Do this
Show each line of the items below that contains the word "Open". Case matters.

-- Begin Provided information --

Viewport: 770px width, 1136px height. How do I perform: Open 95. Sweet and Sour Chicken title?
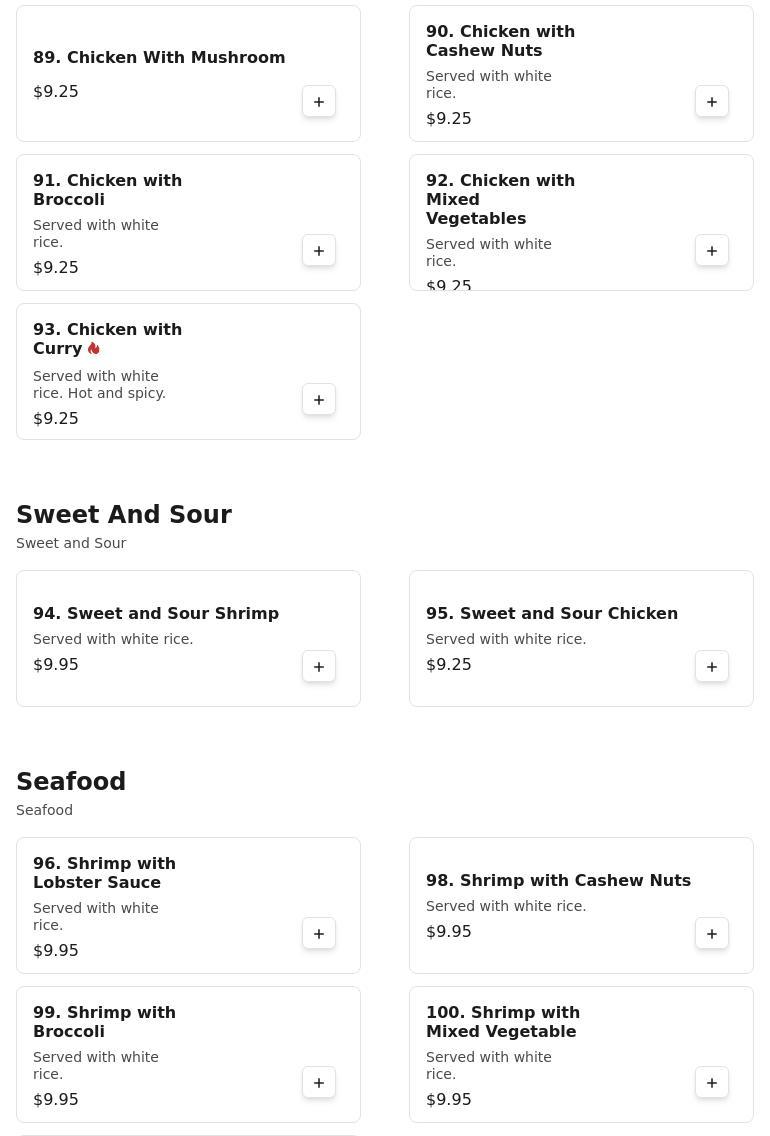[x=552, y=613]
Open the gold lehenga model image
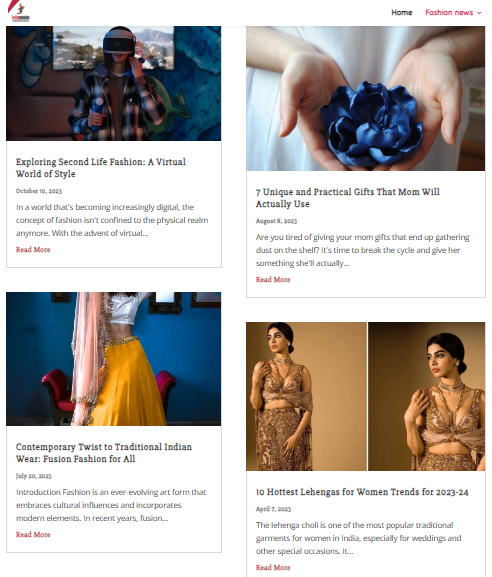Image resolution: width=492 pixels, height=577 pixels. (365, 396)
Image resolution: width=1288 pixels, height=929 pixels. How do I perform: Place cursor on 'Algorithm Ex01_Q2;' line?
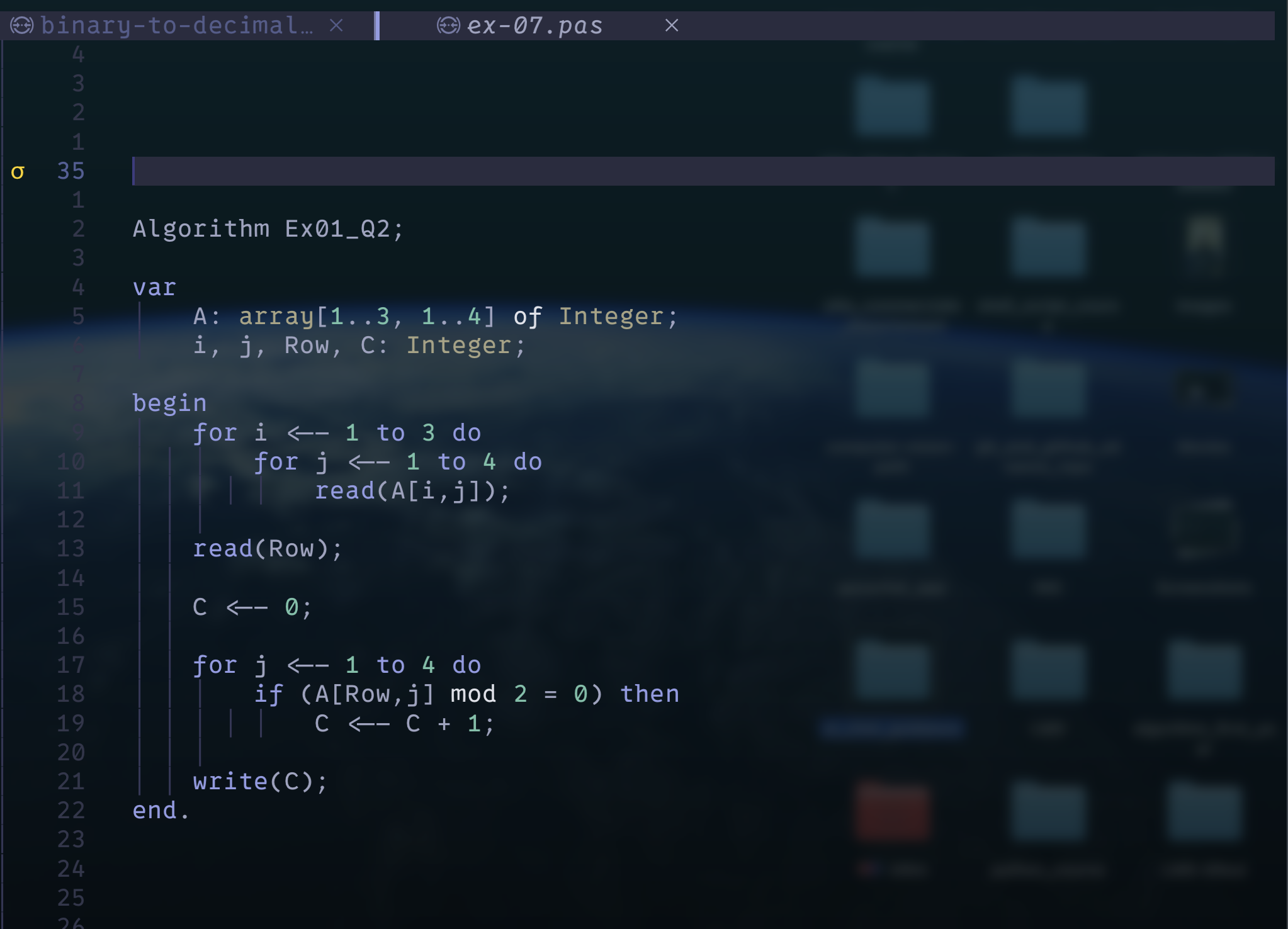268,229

-- End Provided information --
-- Begin Provided information --

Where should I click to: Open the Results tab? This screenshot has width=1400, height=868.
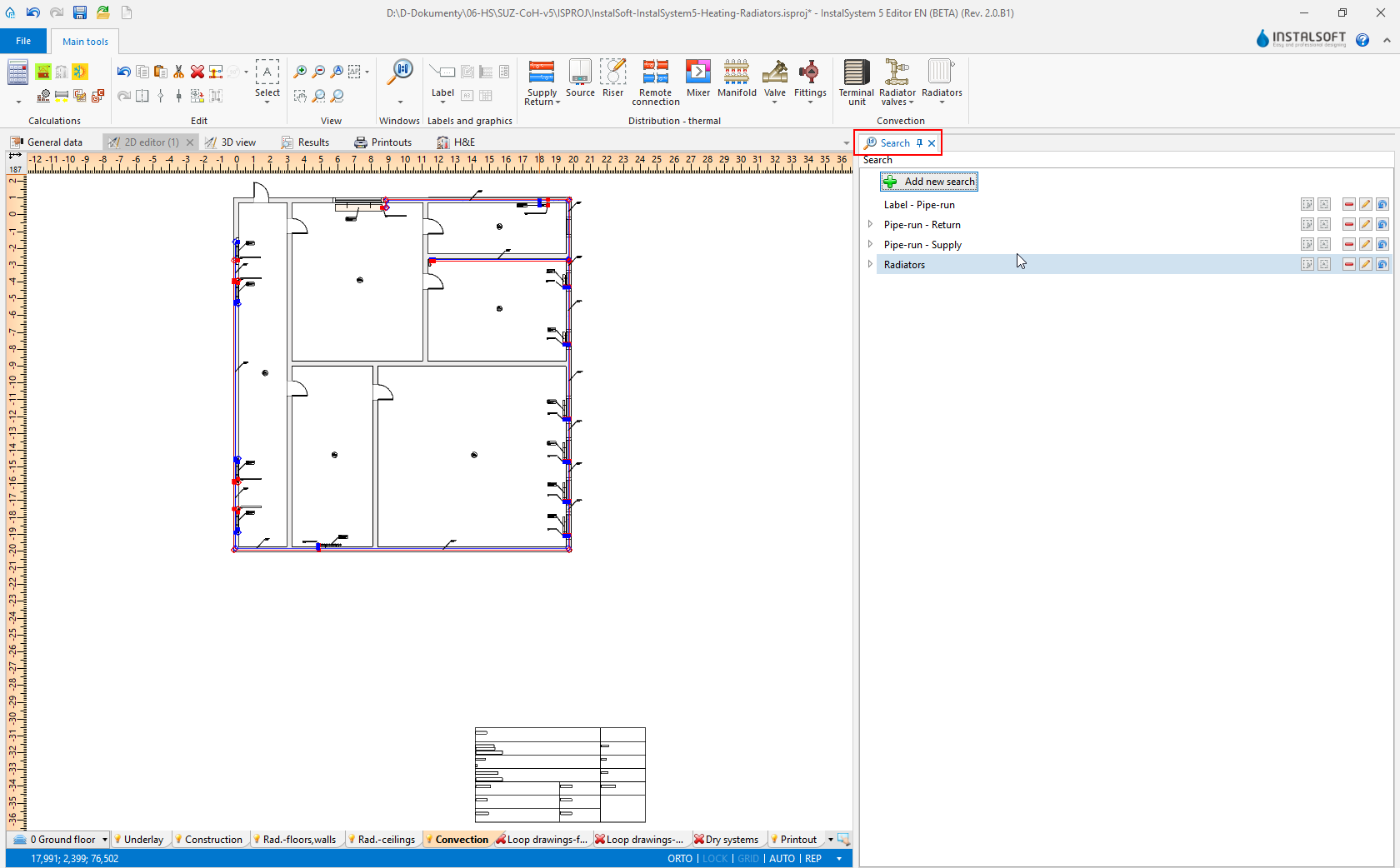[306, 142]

-- End Provided information --

Written response
Viewport: 770px width, 1136px height. How do I perform: Open 95. Sweet and Sour Chicken title?
Open the gold lehenga model image
Where should I click to: Open the Results tab? This screenshot has width=1400, height=868.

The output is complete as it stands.